━━━━━ Recorded information

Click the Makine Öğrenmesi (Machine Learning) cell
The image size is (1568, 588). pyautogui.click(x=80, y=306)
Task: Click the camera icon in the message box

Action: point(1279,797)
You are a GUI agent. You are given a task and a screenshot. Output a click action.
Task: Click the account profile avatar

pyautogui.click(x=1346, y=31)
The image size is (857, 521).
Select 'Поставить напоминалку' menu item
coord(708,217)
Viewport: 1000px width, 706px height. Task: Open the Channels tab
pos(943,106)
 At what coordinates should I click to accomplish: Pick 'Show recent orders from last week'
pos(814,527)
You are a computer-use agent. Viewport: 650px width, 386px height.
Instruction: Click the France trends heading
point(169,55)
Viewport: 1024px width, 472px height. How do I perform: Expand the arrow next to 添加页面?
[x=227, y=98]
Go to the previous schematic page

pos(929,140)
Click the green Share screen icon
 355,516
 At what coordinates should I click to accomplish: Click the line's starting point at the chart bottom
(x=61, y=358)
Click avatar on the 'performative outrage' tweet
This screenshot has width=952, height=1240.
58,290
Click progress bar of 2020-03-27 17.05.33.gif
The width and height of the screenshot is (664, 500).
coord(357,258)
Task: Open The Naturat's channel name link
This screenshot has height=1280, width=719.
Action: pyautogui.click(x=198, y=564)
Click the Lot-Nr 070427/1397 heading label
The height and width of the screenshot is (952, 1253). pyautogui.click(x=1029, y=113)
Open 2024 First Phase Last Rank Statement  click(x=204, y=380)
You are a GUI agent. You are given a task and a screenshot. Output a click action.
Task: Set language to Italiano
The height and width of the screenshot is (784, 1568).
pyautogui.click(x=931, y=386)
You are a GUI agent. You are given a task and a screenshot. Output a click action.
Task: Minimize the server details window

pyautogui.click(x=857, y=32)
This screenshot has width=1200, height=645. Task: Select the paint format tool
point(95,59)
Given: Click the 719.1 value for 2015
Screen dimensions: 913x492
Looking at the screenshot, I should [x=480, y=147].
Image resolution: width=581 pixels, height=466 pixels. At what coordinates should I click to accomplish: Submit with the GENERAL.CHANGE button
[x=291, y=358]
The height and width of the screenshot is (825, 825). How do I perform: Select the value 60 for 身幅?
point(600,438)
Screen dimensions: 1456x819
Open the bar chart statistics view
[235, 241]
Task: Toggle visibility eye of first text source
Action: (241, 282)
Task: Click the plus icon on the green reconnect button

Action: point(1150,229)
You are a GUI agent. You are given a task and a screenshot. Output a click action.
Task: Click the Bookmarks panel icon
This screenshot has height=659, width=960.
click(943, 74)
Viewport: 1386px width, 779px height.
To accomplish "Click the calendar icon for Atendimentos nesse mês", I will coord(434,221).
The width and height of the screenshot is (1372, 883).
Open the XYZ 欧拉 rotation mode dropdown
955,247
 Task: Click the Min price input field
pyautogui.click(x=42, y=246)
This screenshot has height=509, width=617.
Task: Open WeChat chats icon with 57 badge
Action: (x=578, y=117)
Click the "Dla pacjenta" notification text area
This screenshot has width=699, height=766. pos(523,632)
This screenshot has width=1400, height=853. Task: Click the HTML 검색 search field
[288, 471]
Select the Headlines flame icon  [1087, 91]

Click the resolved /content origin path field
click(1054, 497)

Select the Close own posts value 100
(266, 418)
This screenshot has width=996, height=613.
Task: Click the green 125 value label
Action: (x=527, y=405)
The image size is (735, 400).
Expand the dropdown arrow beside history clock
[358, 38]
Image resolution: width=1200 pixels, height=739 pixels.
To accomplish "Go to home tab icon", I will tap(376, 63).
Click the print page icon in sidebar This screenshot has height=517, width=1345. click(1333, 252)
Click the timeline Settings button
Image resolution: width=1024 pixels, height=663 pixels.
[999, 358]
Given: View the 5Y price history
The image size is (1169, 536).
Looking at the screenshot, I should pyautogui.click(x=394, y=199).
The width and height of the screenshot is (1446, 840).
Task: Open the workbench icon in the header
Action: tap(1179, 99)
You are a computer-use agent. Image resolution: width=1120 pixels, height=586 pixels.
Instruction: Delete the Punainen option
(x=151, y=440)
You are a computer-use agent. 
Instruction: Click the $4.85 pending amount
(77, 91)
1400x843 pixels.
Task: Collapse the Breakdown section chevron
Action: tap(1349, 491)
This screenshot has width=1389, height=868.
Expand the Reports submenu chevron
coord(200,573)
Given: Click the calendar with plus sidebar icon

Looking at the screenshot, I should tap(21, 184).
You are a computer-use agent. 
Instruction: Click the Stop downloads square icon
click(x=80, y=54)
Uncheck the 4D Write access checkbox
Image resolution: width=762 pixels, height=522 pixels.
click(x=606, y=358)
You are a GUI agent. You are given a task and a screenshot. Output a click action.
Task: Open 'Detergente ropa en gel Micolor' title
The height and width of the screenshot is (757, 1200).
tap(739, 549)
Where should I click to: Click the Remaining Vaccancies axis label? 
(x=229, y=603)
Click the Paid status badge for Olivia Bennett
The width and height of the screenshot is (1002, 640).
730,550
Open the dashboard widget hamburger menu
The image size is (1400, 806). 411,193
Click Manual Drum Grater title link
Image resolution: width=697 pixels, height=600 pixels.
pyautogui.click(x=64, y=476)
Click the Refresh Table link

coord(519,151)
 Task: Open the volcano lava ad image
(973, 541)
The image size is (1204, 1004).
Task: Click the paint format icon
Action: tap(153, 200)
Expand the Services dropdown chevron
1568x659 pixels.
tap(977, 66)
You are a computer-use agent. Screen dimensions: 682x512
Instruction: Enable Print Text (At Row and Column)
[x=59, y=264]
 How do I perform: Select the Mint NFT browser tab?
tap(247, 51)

━━━━━━━━━━

▶ _What is expected_
Reproduce the stretch of rows from the line containing "Given: Click the 719.1 value for 2015" through the line containing "This screenshot has width=699, height=766.", both included, with every line exactly as it appears.

▶ _Response_
Given: Click the 719.1 value for 2015
Screen dimensions: 913x492
Looking at the screenshot, I should [x=480, y=147].
Image resolution: width=581 pixels, height=466 pixels. At what coordinates should I click to accomplish: Submit with the GENERAL.CHANGE button
[x=291, y=358]
The height and width of the screenshot is (825, 825). How do I perform: Select the value 60 for 身幅?
point(600,438)
Screen dimensions: 1456x819
Open the bar chart statistics view
[235, 241]
Task: Toggle visibility eye of first text source
Action: (241, 282)
Task: Click the plus icon on the green reconnect button

Action: point(1150,229)
You are a GUI agent. You are given a task and a screenshot. Output a click action.
Task: Click the Bookmarks panel icon
This screenshot has height=659, width=960.
click(943, 74)
Viewport: 1386px width, 779px height.
To accomplish "Click the calendar icon for Atendimentos nesse mês", I will coord(434,221).
The width and height of the screenshot is (1372, 883).
Open the XYZ 欧拉 rotation mode dropdown
955,247
 Task: Click the Min price input field
pyautogui.click(x=42, y=246)
This screenshot has height=509, width=617.
Task: Open WeChat chats icon with 57 badge
Action: (x=578, y=117)
Click the "Dla pacjenta" notification text area
This screenshot has width=699, height=766. pos(523,632)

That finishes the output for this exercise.